‘Meal kits have gotten a bad reputation’: Meal service Freshly now helps companies provide food to employees
This week, prepared meal service Freshly launched Freshly for Business, a new unit aimed at helping companies provide employees with food during their work from home stints. The company hopes to capitalize on a new and untapped revenue stream.
Food access has become a great concern nationally with supply chains disrupted and many restaurants closed. The company believes that working with employers to subsidize quarantined employees’ meals can ease obstacles. So far, Freshly’s clients include PWC and KPMG, as well as national healthcare networks — with plans to ship 50 million meals across the country through the new platform.
Founder and CEO Michael Wystrach spoke with Modern Retail, and discussed the pivot from strictly DTC meal delivery and the potential of a newfound market for remote office perks. The conversation has been lightly edited for clarity.
How did the idea of adding meal delivery to businesses come about?
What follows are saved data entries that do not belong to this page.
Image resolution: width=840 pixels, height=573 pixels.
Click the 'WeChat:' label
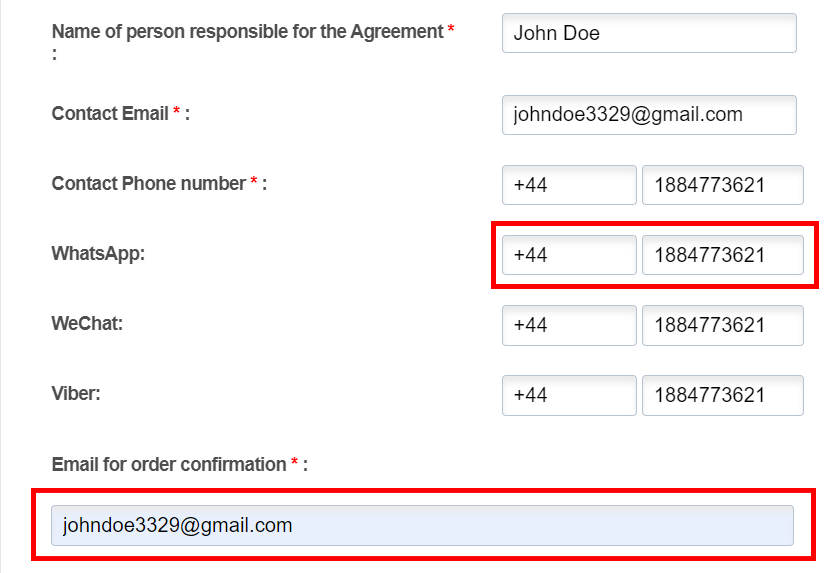[x=87, y=324]
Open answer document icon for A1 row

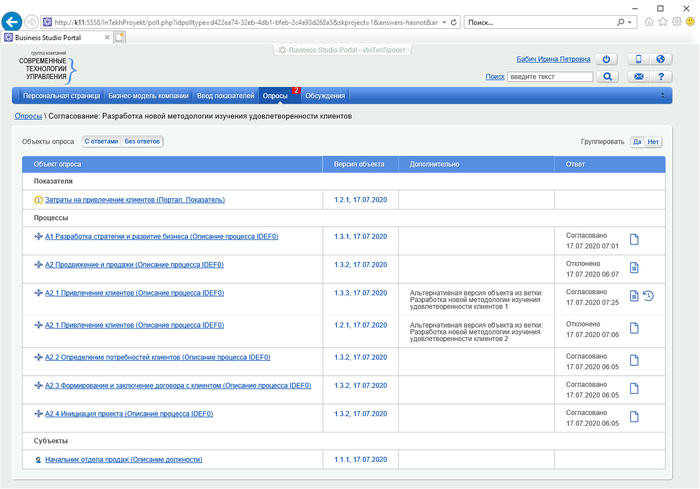pyautogui.click(x=634, y=240)
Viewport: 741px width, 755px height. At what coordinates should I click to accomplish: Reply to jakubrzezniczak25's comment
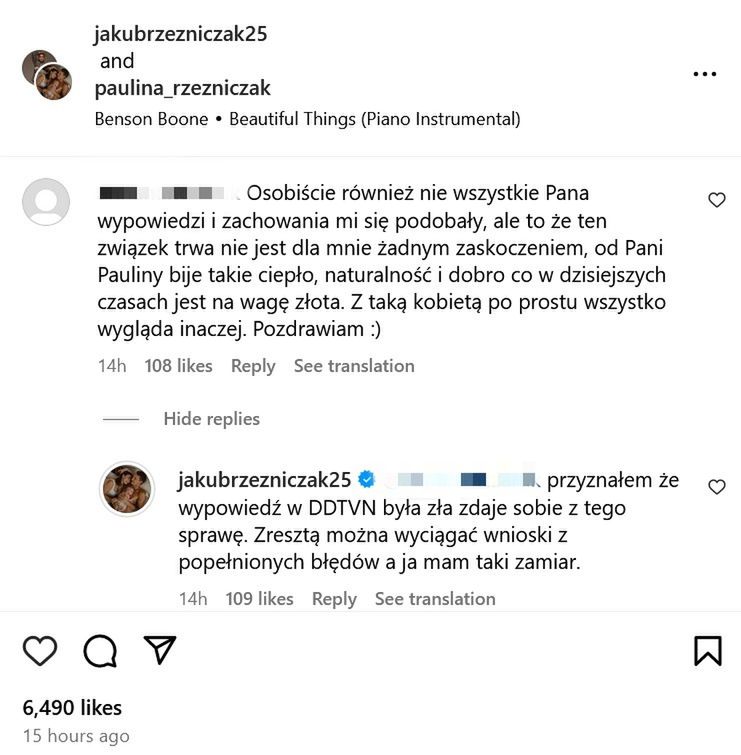[x=334, y=599]
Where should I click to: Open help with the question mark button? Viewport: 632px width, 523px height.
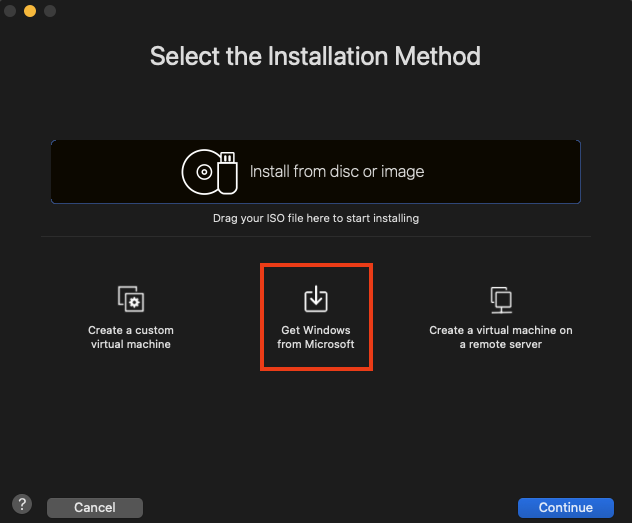22,504
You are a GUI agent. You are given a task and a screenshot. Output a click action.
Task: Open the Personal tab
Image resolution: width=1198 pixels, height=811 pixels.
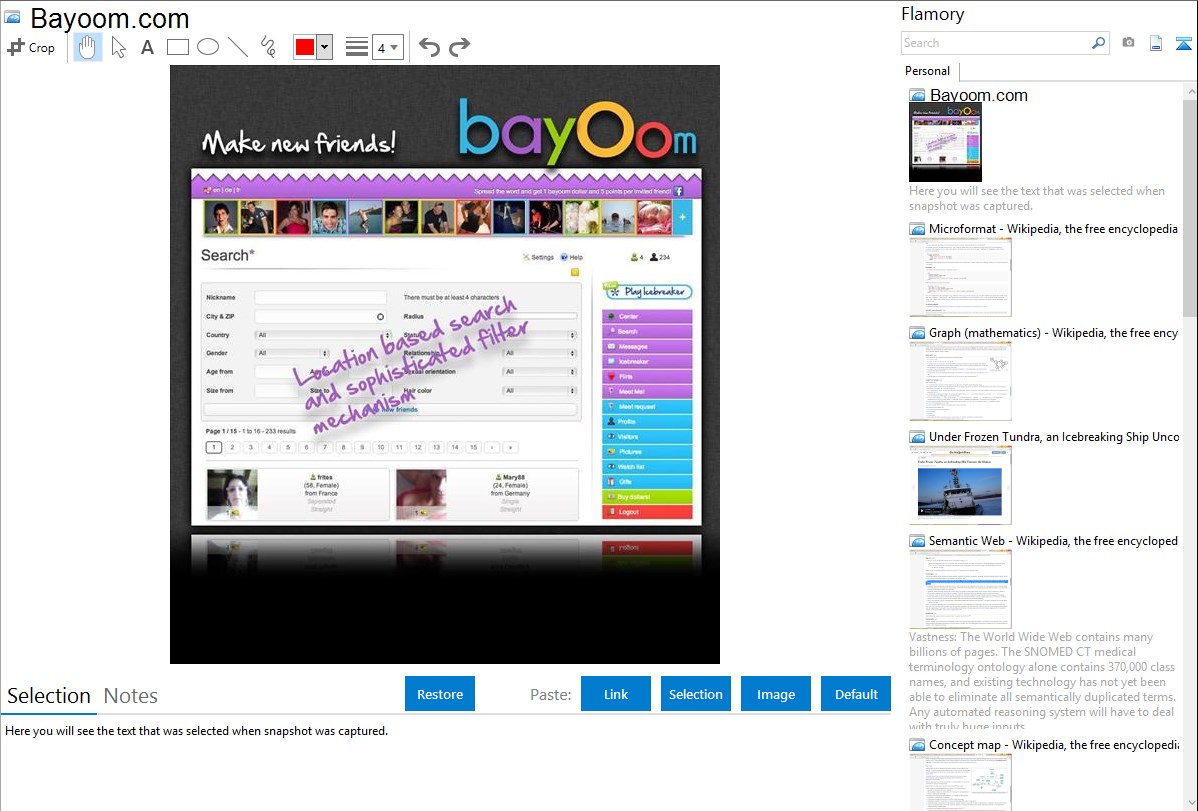[927, 71]
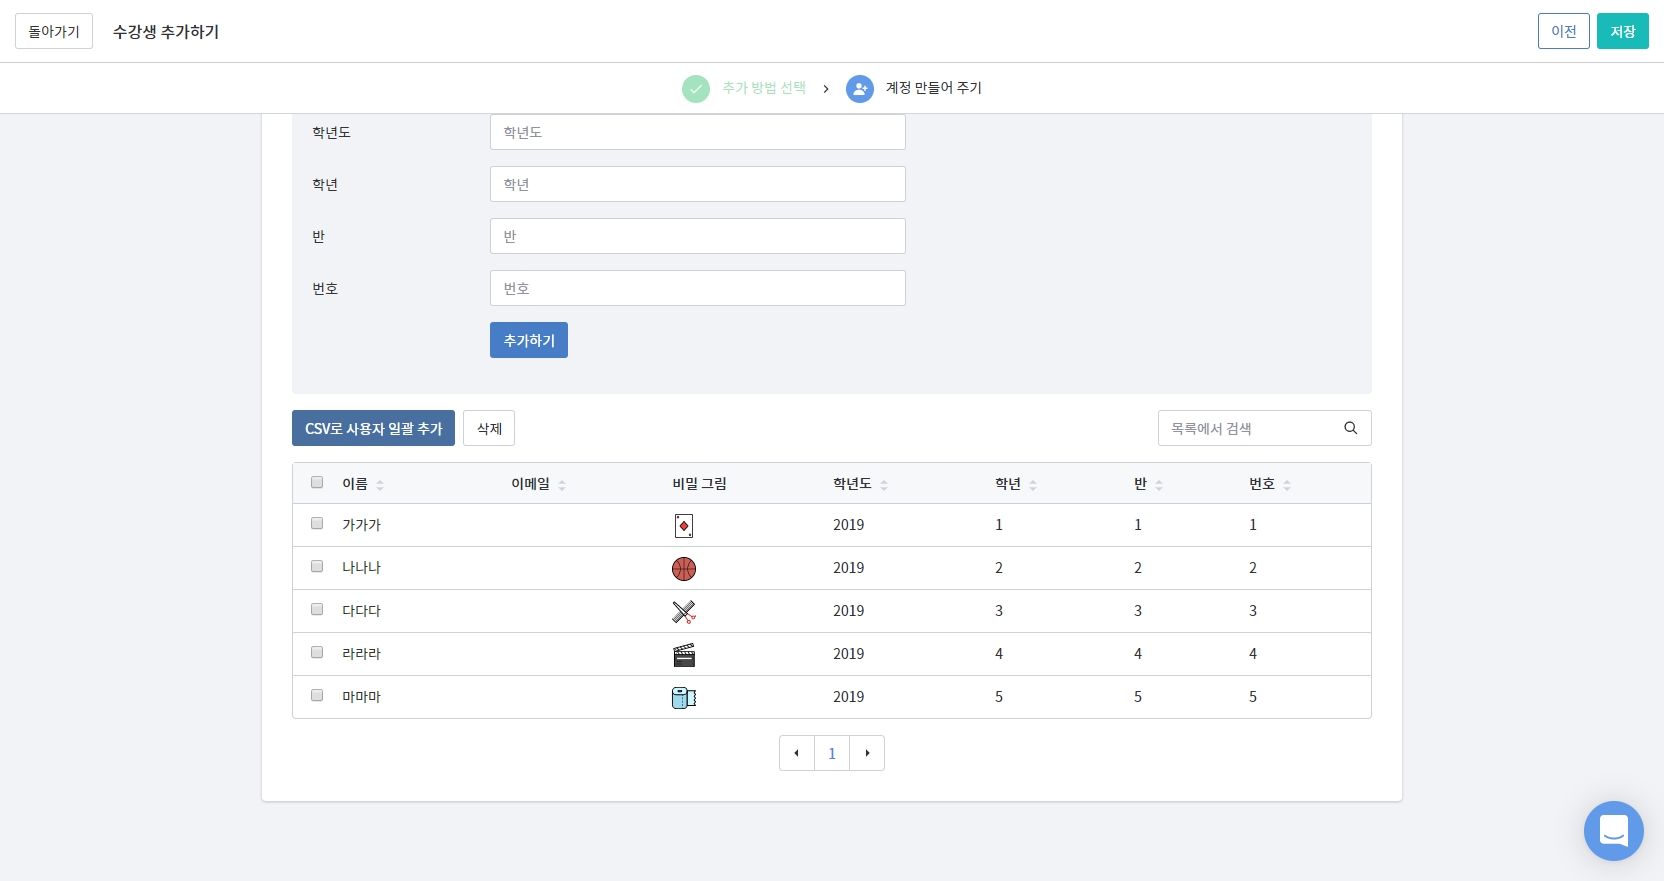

We’ve always had DTC demand from a specific set of people looking for healthy meals on a time constraint. While that’s not so much of an issue right now, getting actual food delivered to you in a timely manner is hard, especially in many urban centers where these employees are located. We began receiving corporate orders organically through our customer-facing platform a year ago from places like the Coast Guard and fire stations, which we fulfilled case by case. Until now, it was a tiny portion of our business because we weren’t equipped with the backend to scale it.
As the pandemic began, and people settled into working from home, we saw an increase in demand for employers wanting to provide ready-made meals they may normally have at work. This idea of incentivizing employees with in-office food is something Google started 20 years ago and has become popular among tech companies and many startups. The challenge of fulfilling large deliveries weekly, especially for big corporations with geographically scattered workers, made it clear there is a need for a program that’s ideally on a single platform.
How did you modify your backend to fulfill large orders amid the pandemic?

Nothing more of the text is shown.